■ **Activity**: From the entries below, gather each line containing the word "link".

■ **Data to examine**:
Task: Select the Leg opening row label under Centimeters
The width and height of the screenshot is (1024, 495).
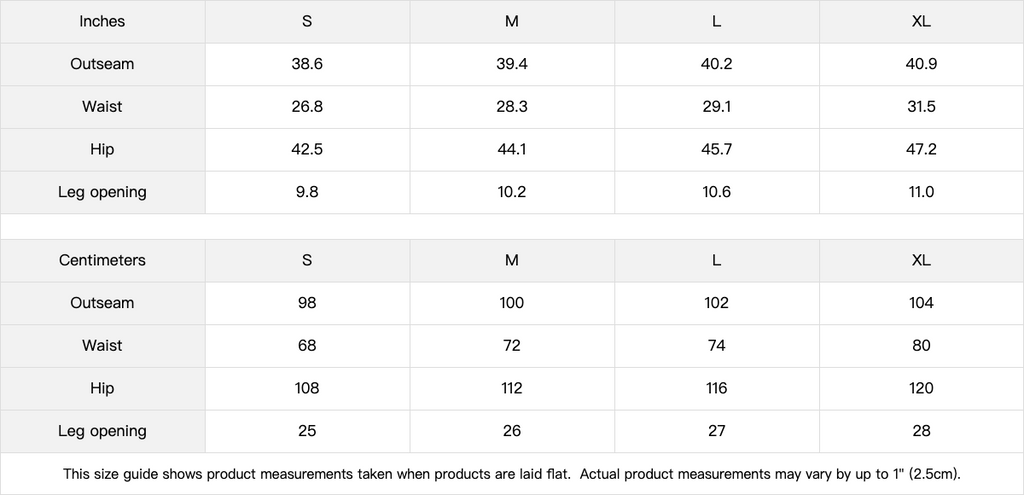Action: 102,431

--

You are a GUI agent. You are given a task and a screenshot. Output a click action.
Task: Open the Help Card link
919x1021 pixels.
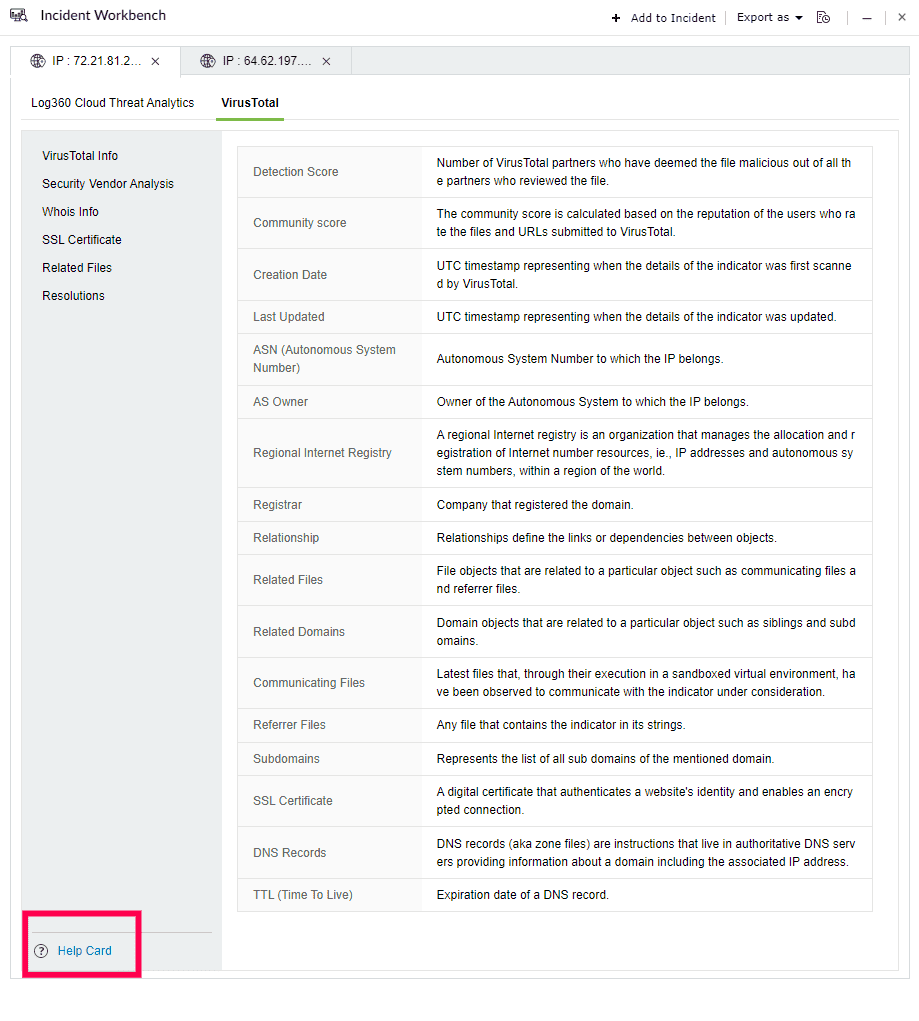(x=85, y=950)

* * *

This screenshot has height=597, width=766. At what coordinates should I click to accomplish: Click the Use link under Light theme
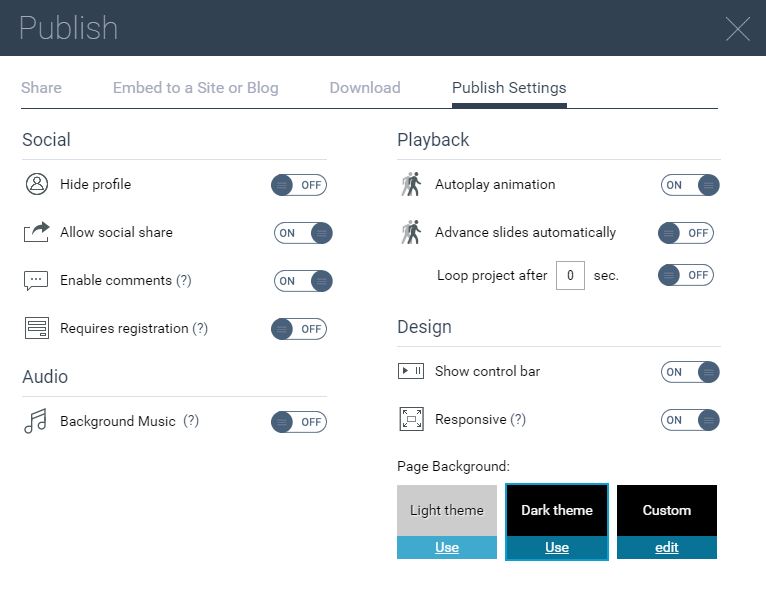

■ **Reply to the exercise**:
Task: Open the Help Card link
This screenshot has height=597, width=766. At what coordinates should I click to accomplish: Click the Use link under Light theme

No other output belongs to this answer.